How many lines in the listing below contain the word "alla"? Reply with the number alone.

—————

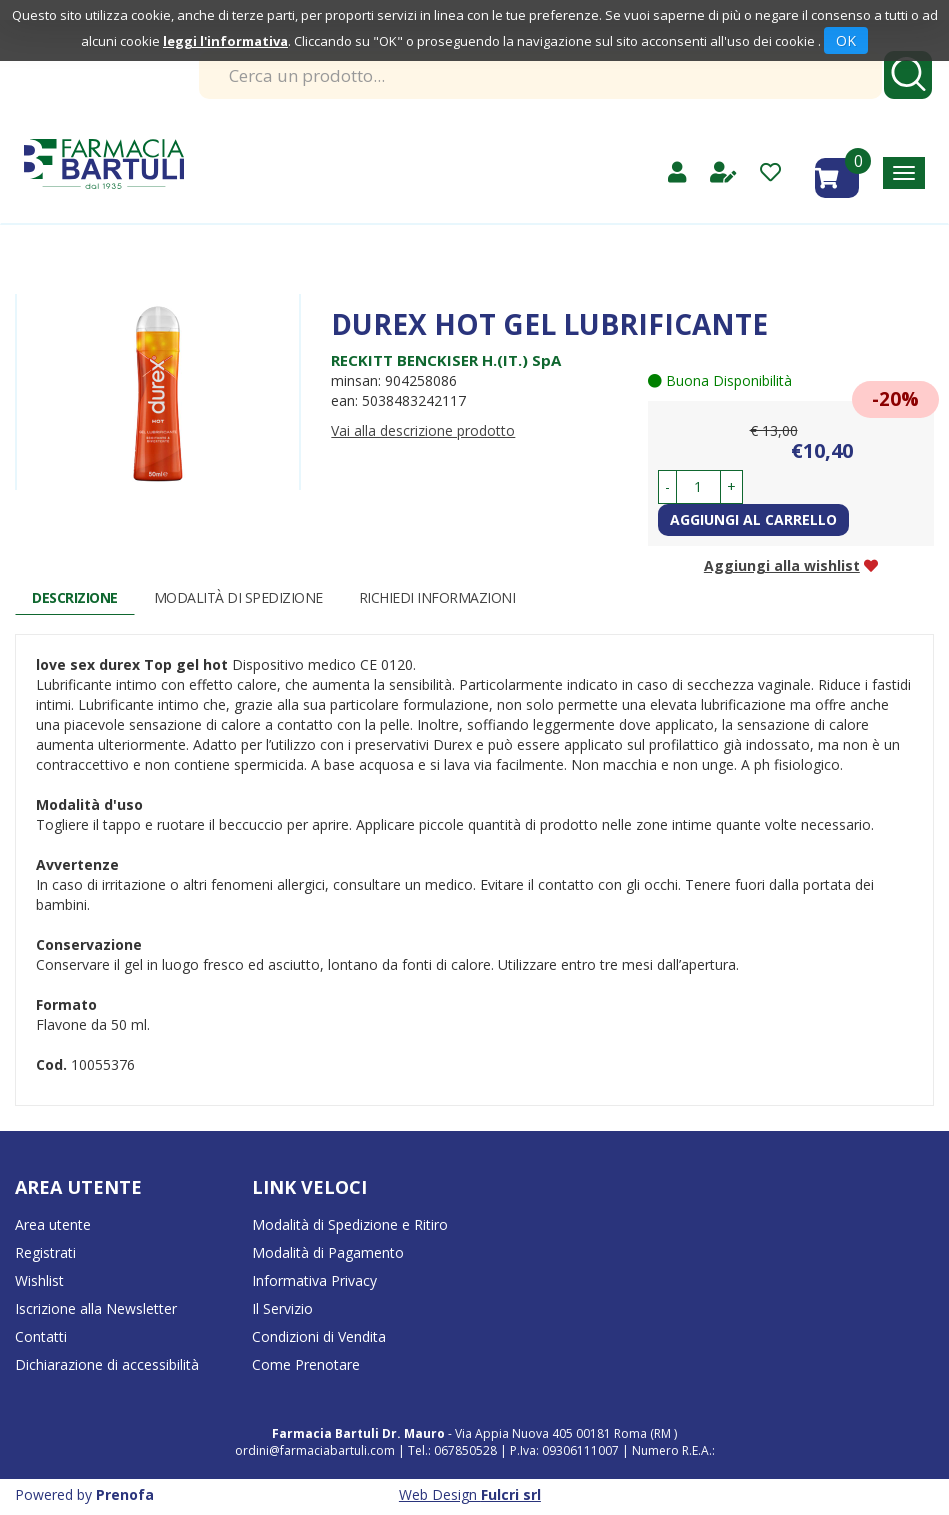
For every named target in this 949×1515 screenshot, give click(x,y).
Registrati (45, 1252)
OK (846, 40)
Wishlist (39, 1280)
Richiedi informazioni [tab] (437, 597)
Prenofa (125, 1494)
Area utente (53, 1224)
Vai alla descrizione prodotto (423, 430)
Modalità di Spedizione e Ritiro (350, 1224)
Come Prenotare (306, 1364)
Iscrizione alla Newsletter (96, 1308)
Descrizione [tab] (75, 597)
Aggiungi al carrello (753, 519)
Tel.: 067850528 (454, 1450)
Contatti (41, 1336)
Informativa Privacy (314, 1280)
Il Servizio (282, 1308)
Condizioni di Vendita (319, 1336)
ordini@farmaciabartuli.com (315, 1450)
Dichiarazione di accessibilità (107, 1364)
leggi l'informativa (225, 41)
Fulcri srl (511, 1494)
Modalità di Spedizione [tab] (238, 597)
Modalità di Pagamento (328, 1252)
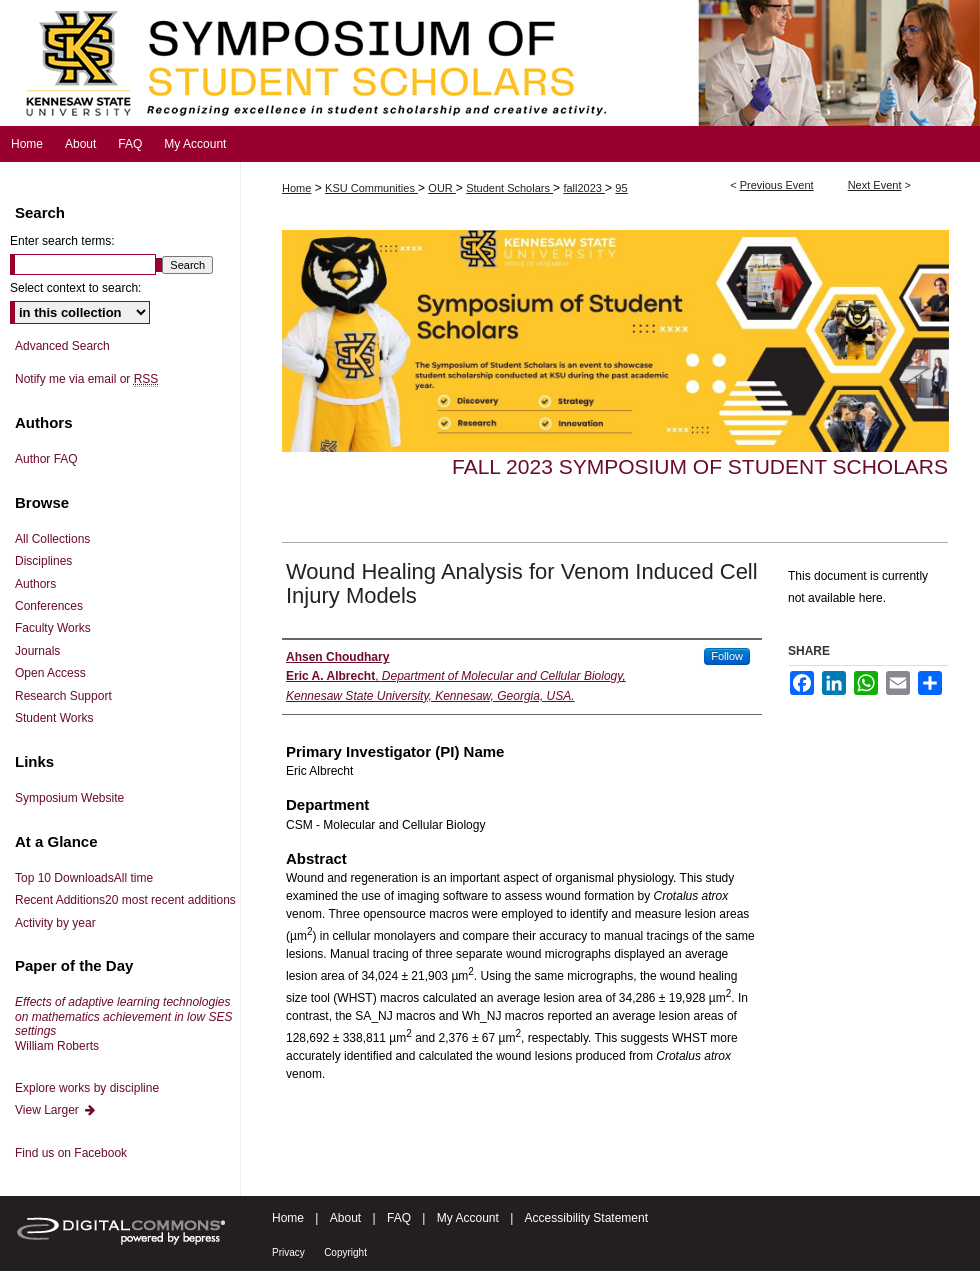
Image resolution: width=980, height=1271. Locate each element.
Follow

—————

#### [Reply to the exercise]
2